仁はぼんやりとその後ろ姿を眺める。徐々にはっきりと動き始めた脳が、メイドと仁の間にある何本もの金属製の棒を認識した。メイドの背中から目を離して辺りを見回すと、その黒々とした棒は天井と床の金属板を支える柱のように前後左右に屹立しているのがわかった。
「檻の中……?」
檻の外には金色の刺繍の入った豪華そうな赤い絨毯が広がっていて、天蓋付きの大きなベッドや見たこともないような豪華な調度品が、くどくならない絶妙なハーモニーを保って配置されている。仁には金属製の武骨な檻だけが酷い違和感を放っているように感じられた。
「いったい何が……」
仁の口から困惑の言葉が零れたとき、メイドが出て行ったドアから金髪碧眼の少女が入ってきた。紫のドレスを身に纏った少女は檻の前まで歩み寄ると、釣り目を眉ごと吊り上げて勝気な笑みを浮かべた。
「気分はいかがかしら。ジン・ハヅキ」
「ジン・ハヅキ……」
仁の口が少女の言葉をなぞるように動いた。
「それが俺の名前ですか?」
「え?」
「え?」
仁の予想外の反応に、少女が目を丸くした。少女が思わず上げた驚きの声に、仁がオウム返しのように返す。仁の見つめる先で、少女が何事か考え込むかのように目を細めた。

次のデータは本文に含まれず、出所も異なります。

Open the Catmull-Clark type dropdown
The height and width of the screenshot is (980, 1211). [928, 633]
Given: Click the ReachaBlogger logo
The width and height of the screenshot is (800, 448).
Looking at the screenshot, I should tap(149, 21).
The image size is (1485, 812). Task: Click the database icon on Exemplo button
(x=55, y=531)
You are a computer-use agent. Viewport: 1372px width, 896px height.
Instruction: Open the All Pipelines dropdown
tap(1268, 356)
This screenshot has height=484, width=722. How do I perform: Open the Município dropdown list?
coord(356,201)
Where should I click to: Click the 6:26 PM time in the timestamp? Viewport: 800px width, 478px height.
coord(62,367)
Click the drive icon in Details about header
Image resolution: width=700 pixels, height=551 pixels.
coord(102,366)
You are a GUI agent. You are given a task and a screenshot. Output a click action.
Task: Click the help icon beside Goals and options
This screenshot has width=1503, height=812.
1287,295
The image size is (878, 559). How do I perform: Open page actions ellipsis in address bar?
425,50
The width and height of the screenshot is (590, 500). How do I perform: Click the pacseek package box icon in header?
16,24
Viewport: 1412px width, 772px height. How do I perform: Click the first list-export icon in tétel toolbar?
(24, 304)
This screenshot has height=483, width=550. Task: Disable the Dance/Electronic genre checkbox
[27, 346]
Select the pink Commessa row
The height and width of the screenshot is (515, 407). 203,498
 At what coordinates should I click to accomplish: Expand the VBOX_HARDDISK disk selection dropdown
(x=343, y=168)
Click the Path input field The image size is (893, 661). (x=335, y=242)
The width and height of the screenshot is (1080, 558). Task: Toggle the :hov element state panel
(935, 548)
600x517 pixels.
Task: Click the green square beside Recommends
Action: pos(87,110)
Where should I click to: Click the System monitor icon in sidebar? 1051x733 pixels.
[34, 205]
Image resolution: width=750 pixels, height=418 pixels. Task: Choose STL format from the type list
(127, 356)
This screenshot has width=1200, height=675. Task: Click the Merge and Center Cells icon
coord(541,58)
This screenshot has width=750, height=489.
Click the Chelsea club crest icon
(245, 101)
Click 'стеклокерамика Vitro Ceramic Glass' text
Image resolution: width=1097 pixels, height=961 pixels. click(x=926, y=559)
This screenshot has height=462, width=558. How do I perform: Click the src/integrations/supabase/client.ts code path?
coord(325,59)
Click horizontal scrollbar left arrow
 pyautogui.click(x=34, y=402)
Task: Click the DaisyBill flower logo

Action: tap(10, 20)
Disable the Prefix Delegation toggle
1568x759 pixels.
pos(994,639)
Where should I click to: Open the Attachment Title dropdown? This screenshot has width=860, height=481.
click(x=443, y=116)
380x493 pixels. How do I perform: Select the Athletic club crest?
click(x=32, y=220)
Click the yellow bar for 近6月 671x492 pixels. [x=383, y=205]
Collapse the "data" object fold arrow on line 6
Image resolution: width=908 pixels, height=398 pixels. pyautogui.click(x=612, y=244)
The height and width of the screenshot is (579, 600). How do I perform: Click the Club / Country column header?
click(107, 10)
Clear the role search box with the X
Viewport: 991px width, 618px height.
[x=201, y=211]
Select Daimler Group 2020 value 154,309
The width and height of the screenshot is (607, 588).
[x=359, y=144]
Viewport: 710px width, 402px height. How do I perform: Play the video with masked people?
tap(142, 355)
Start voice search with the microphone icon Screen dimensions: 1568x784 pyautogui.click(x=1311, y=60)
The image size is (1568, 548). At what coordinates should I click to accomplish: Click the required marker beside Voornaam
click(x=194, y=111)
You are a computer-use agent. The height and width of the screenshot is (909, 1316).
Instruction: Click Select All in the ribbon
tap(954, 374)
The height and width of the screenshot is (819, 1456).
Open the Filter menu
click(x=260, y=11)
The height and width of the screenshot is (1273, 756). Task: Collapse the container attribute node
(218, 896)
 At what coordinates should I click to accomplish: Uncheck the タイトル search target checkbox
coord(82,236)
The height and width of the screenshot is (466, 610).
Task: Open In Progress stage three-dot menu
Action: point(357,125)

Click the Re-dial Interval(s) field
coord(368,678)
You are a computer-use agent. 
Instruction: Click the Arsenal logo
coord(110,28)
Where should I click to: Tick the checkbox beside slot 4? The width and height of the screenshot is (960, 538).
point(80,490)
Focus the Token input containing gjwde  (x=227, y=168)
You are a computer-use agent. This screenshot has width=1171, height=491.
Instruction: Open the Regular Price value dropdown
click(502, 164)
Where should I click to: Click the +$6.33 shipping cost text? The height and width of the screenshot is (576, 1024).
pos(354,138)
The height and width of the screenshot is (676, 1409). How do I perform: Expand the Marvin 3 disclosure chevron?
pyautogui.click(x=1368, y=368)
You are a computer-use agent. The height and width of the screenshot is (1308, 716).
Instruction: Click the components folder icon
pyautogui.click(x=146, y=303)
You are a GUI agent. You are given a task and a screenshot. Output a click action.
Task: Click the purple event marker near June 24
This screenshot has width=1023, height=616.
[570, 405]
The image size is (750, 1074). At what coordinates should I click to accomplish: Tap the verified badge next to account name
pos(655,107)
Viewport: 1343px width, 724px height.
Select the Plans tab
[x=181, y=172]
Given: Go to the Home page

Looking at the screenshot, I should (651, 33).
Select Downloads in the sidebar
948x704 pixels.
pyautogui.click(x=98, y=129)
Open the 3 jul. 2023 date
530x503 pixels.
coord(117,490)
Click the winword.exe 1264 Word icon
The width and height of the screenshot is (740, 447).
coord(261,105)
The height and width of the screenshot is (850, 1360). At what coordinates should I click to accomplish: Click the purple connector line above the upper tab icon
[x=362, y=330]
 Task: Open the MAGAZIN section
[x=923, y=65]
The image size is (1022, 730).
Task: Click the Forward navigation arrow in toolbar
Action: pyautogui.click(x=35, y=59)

「ええ、そうよ。ジン・ハヅキ。それがあなたの名前よ」
「そうですか……。それで、あの、あなたは?」
「私はコーデリア・グレンシール。あなたの主人よ」
「え」
「あなたは私の奴隷よ。忘れたの?」
仁は暫しの黙考の末、首を力なく横に振った。
「すみません。何も覚えていないみたいです。俺が何者なのかも、どうしてここにいるのかも……」
コーデリアの片眉がピクリと動くが、うなだれている仁は気付かない。
「そう。まったく困った奴隷ね。あなたは私の忠実な奴隷だけど、昨夜、一つだけ罪を犯してしまったの。それでお仕置きをしていたのだけど、まさか記憶を失ってしまうなんて思いもしなかったわ」
「記憶を失うほどのお仕置き……。あの、俺はいったい何をして、何をされたのでしょう」
「忘れているというのなら、忘れたままでいる方があなたのためよ。とにかく、あなたは私の奴隷なの。首を触ってごらんなさい」
仁はコーデリアに言われるまま、右手を首に持っていく。仁の手が首輪に触れた。
「あなたが覚えているかわからないけど、その隷属の首輪が、あなたが私の奴隷である証拠であり、私とあなたの絆よ。わかったかしら」
「絆……」
恐る恐る触れていた仁の指が、大切なものを撫でるような優しい動きに変わった。絆の存在を確かめるかのように、仁の指が首輪を隅々まで撫でていく。仁の指が首輪の下部に差し掛かったところで、金属製のチェーンに触れた。
「これは……?」
仁がチェーンを持ち上げると、胸元から銀色の金属板が姿を見せた。
「それは今のあなたには必要のないものよ。それを私に返しなさい」
コーデリアが目を細めると、仁は慌てて首からチェーンを引き抜き、檻の隙間から金属板を差し出す。コーデリアは金属板を受け取ると、ベッドの脇にある化粧台の引き出しにしまい込んだ。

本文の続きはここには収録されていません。